• Fragmento del texto:
Hace unos siglos, alguien hubiera dicho que nos ha caído encima un castigo divino por nuestra manía de ir pecando por estos mundos de Dios. Al día siguiente se habría organizado una procesión con ayes, lamentos y penitentes. La peste hubiera continuado, pero al menos le hubiéramos dado un sentido, triste consuelo. Hoy nos preguntamos qué sentido tiene que un virus que vivía la mar de contento y feliz entre los murciélagos chinos haya dado el salto y ahora se lo pase en grande reproduciéndose gracias a la raza humana.

¿Qué sentido tiene? Ninguno. No tiene ningún sentido. La vida carece de sentido, así, en general. La vida, el mundo… Todo es, deviene, está o deja de estar, pero indiferente a cualquier sentido. Es, deviene, está o deja de estar así, sin más. El sentido, amigos míos, el sentido lo ponemos nosotros. La frase no es mía, sino de un filósofo con bigote que acabó abrazándose al cuello de un caballo y agostándose después en un manicomio, porque le dio la chifladura o quizá ya estaba chiflado de antes, pero es una frase muy oportuna.

El universo se comporta con indiferencia al sentir humano y su afán de destino, o de sentido, que viene a ser lo mismo. No queda otra que intentar conocer, al menos, cómo se comporta el universo, para poder manejarnos mejor en él. De ese afán surgió primero la filosofía, luego la filosofía natural y finalmente la ciencia. Lo de darle un sentido al mundo y a uno mismo se arrela en la magia, el mito, la religión y la metafísica, aunque a veces se intente echarle razonamientos al asunto.

Como todo conocimiento humano, la ciencia ni es ni puede ser perfecta. Ya dijo Gödel que, si queríamos explicarlo todo, tropezaríamos con una falta de coherencia (ahí se atascan las religiones y muchas filosofías), y que, si quisiéramos ser coherentes (como se propone la ciencia), el conocimiento nunca sería completo. Bueno, Gödel dijo algo más complicado que esto, pero así nos entendemos.

El problema de fondo es que no nos gusta vivir con la incertidumbre de un mundo regido por el azar y la estupidez. Por eso se venden tan bien las religiones, las supercherías y los totalitarismos, porque evitan tener que enfrentarse a la duda, al pensar por uno mismo y a la angustia de tener que elegir, maldición de la libertad. La ciencia y el pensamiento crítico en general se enfrentan continuamente a la incertidumbre, pero cada vez se saben más cosas que pueden ayudarnos a vivir mejor. Al menos, en teoría.

• Enunciado:
Continúa el texto sobre la falta de sentido del mundo y la incertidumbre a partir de su última frase.

Entradas almacenadas
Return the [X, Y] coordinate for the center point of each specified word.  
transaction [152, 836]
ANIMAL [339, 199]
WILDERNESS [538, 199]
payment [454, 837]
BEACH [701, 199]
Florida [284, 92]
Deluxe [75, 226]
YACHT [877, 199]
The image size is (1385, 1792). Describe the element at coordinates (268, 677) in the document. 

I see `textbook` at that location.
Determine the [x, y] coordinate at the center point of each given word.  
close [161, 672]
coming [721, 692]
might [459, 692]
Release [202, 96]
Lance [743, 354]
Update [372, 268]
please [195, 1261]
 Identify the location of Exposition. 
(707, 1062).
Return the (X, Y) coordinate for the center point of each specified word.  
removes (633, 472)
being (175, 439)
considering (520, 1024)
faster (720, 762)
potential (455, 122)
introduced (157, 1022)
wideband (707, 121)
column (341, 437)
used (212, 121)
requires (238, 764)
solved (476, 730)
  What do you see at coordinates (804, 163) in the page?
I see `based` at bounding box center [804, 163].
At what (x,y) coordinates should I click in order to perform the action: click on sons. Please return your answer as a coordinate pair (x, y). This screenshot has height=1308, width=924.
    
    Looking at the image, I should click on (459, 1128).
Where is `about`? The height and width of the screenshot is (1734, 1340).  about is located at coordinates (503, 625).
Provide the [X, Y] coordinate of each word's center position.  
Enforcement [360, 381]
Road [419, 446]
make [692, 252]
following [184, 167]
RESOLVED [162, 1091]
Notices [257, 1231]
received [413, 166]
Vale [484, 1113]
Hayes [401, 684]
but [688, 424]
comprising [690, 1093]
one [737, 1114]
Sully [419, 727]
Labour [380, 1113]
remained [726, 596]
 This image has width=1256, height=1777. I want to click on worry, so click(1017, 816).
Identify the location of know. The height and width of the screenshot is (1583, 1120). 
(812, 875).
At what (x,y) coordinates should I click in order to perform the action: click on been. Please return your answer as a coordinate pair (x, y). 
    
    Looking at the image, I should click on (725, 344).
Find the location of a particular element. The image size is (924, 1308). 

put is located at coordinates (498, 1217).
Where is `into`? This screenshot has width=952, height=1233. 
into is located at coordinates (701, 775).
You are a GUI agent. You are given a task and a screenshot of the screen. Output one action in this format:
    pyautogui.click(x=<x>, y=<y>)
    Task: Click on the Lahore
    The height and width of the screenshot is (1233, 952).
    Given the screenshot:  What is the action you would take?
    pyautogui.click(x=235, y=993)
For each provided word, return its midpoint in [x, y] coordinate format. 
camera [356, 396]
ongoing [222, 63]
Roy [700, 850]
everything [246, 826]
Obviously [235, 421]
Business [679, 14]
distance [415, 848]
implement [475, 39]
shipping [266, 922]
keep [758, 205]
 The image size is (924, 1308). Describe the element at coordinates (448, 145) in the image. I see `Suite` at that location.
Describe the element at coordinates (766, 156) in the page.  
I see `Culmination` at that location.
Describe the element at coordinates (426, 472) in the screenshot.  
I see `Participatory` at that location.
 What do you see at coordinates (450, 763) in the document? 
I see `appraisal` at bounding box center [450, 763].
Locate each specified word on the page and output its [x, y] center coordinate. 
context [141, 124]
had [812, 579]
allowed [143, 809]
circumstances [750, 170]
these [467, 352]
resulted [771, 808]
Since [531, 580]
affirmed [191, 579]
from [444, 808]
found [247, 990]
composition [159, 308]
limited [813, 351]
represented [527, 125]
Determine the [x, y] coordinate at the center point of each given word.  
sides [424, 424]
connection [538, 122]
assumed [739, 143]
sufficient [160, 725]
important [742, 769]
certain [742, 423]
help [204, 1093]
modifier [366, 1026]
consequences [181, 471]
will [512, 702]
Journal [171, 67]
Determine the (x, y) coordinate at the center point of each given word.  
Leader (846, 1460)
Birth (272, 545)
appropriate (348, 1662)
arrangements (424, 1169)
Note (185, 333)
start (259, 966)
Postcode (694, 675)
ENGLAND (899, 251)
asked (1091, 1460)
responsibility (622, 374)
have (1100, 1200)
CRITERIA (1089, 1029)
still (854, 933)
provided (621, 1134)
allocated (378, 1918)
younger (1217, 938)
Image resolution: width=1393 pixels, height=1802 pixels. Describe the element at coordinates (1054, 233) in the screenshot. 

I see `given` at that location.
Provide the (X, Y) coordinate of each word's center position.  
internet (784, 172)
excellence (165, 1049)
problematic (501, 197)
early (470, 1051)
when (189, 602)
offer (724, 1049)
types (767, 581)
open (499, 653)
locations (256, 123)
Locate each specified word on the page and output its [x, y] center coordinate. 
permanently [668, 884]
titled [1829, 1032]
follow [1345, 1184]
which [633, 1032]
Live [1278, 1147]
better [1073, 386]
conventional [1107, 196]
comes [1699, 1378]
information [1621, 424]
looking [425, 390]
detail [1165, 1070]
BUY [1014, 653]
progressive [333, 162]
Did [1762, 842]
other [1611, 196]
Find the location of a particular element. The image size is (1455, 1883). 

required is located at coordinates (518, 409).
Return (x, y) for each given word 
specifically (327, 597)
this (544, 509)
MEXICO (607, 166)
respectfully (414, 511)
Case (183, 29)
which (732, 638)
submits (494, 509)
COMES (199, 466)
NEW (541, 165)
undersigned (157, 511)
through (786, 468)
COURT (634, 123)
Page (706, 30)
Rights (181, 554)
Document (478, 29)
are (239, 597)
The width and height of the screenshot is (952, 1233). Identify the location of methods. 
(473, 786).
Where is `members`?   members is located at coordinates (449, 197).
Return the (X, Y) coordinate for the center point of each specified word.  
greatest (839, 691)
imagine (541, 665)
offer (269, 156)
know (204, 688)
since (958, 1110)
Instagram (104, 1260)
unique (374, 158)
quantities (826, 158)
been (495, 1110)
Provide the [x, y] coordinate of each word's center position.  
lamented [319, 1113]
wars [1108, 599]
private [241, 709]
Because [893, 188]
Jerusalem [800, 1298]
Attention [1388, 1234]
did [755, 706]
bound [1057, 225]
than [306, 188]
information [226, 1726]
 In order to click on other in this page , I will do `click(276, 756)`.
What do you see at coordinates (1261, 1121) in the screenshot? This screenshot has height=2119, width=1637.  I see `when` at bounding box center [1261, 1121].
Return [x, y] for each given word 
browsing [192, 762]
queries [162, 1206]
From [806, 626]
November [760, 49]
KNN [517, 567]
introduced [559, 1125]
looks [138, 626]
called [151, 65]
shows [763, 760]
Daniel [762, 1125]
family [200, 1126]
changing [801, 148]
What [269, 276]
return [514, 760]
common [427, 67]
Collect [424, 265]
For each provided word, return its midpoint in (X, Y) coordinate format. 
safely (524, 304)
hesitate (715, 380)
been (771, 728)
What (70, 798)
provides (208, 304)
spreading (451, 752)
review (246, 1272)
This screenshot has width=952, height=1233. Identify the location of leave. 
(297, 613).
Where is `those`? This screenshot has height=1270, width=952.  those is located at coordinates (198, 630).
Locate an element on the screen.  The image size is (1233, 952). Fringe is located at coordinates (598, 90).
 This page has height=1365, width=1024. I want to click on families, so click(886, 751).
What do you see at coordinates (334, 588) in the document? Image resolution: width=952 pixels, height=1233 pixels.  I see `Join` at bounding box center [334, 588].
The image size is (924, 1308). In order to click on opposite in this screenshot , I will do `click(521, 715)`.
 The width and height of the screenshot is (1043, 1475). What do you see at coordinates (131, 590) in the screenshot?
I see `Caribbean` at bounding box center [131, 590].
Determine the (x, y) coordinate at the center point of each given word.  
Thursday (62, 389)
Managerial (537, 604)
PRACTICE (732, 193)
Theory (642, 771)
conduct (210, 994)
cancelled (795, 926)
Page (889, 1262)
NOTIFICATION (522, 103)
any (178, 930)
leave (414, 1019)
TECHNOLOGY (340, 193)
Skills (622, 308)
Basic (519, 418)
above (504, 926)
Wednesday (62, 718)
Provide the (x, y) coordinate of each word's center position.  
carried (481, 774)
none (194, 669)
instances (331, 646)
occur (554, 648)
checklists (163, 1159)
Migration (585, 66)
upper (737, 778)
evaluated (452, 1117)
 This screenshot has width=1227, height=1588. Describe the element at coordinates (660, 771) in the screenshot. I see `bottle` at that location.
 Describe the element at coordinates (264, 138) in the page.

• Ejercicio resuelto:
Esto se traduce en un montón de gente que cree que beber lejía lo cura todo, que abraza la homeopatía, el reiki o afirma incansablemente que la Tierra es plana, por poner ejemplos muy sonados. Parece una tontería, pero el movimiento antivacunas nos jodió hace diez años acabar con el sarampión como acabamos con la viruela, y hoy mismo niegan la necesidad de vacunarnos contra la Covid o llevar mascarillas. Ojo, pues.

En política se produce algo parecido. El auge de los nacionalismos, los populismos o la fórmula mágica y simple para resolver cuestiones complejas, son las tramas con las que se tejen o pueden tejerse los totalitarismos. Cuando la política es una cuestión de fe, mal asunto. La democracia liberal no es perfecta, ni mucho menos, y nada funciona como debiera, pero les aseguro a ustedes que funciona mucho mejor que cualquier otro sistema. Quien pretenda saltarse la ley a la torera, porque yo lo valgo, o sostener que existen dos clases de ciudadanos, los que están conmigo, los buenos, y los que están contra mí, todos los demás, vende magia, humo, mentiras y peligros.

Digo todo esto y les he soltado un rollo patatero porque son ustedes muy libres de votar o no, ahora que vienen elecciones, pero tienen que plantearse antes si quieren en el poder a personajes que tejen su discurso de magia y mentiras o personas que quizá no les convenzan, pero que intentan ceñirse a los hechos como buenamente pueden. La buena política se hace desde la razón, lectores míos, no dejándose llevar por los fuegos de artificio.